I should have included the results…

with the script run as is here is the output:


prevVert Vector[-0.007794, -0.283622, 0.532219]
curVert Vector[0.015525, -0.284744, 0.532219]
nextVert Vector[0.017021, -0.256189, 0.52561]
a: Vector[-0.023319, 0.00112200000000001, 0.0]
b0: Vector[0.001496, 0.028555, -0.00660899999999998]
l: Vector[-7.41529800000005e-06,
-0.000154115270999999, -0.000667552557]
l normalized: Vector[-0.0108228549457685, -0.224935966560048,
-0.97431343866259]
a normalized: Vector[-0.99884446633489, 0.0480596719939859, 0.0]
b1: Vector[0.0468251842814566, 0.973187586683846,
-0.225196188336926]
b2: Vector[0.0468251842814566, 0.973187586683846,
-0.225196188336926]
matrix: Matrix[[-0.0108228549457685, -0.224935966560048,
-0.97431343866259], [0.0468251842814566, 0.973187586683846,
-0.225196188336926], [-0.99884446633489, 0.0480596719939859, 0.0]]
mInverse: Matrix[[-128.0, -32.0, -0.99884446633489], [0.0, 2.0,
0.0480596719939859], [-0.97431343866259, -0.225196188336926,
-1.20157827529705e-18]]

With the variable “b2” commented out this is the ouput. Note the change
in mInverse…


prevVert Vector[-0.007794, -0.283622, 0.532219]
curVert Vector[0.015525, -0.284744, 0.532219]
nextVert Vector[0.017021, -0.256189, 0.52561]
a: Vector[-0.023319, 0.00112200000000001, 0.0]
b0: Vector[0.001496, 0.028555, -0.00660899999999998]
l: Vector[-7.41529800000005e-06,
-0.000154115270999999, -0.000667552557]
l normalized: Vector[-0.0108228549457685, -0.224935966560048,
-0.97431343866259]
a normalized: Vector[-0.99884446633489, 0.0480596719939859, 0.0]
b1: Vector[0.0468251842814566, 0.973187586683846,
-0.225196188336926]
matrix: Matrix[[-0.0108228549457685, -0.224935966560048,
-0.97431343866259], [0.0468251842814566, 0.973187586683846,
-0.225196188336926], [-0.99884446633489, 0.0480596719939859, 0.0]]
mInverse: Matrix[[-64.0, -16.0, -0.99884446633489], [0.0, 1.0,
0.0480596719939859], [-0.97431343866259, -0.225196188336926,
-2.40315655059409e-18]]

incidentally, I believe both of these results are incorrect.


#3

For starters, Vector#normalize(v) both changes v and returns it–you
should
make a copy. Certainly doesn’t explain the behavior, at least not in my
mind, but you should try it.

I’ll give a shot at a more detailed analysis, but at the moment I can’t
get
the code to compile. It would help if you could post a .rb file.


#4

I think (offhand, didn’t actually run your code) your problem is not
math but pass-by-reference vs. pass-by-value issues. Look at your
Vector.normalize function:

    v.elements[i] /= divisor
    i += 1
  end
end
v

end

v is not a copy of the parameter passed in but a reference to it. And
you are changing the elements of v directly.

l = Vector.normalize(l)
a = Vector.normalize(a)

In these two cases here, you don’t notice the destructive behaviour,
since you assign the result to the parameter. But here:

b2 = Vector.normalize(b1)

You are assigning the result to a different variable, but you’ve
actually changed b1 as well because it’s not pass-by-value.

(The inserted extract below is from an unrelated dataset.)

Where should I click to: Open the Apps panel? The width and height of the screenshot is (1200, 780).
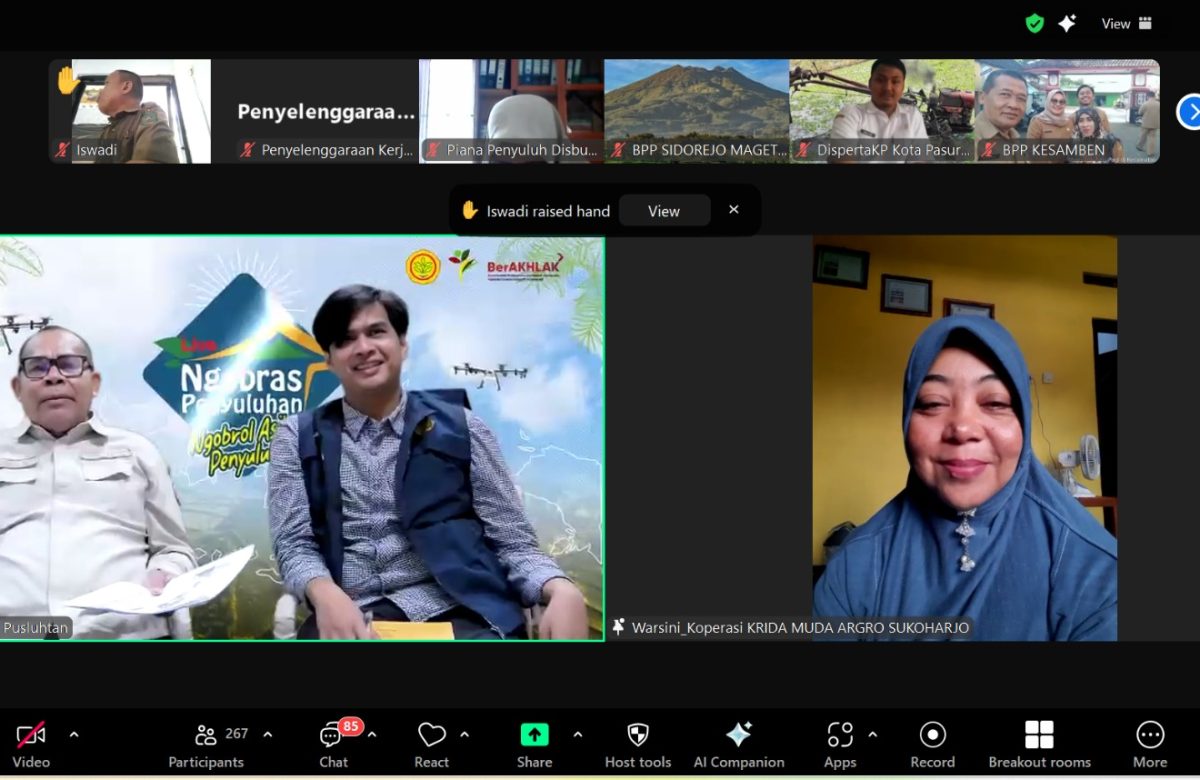[x=840, y=745]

I would write a Vector normalize like such:

class Vector
def normalize
div = inner_product(self)
if div.zero?
self
else
self * (1 / Math.sqrt(div))
end
end

def Vector.normalize(v)
v.normalize
end
end


#5

Brilliant! Thankyou Very much. I completely forgot about the variable
refrence operations with ruby. I’m still very new with my ruby code.
Not quite through the whole book yet.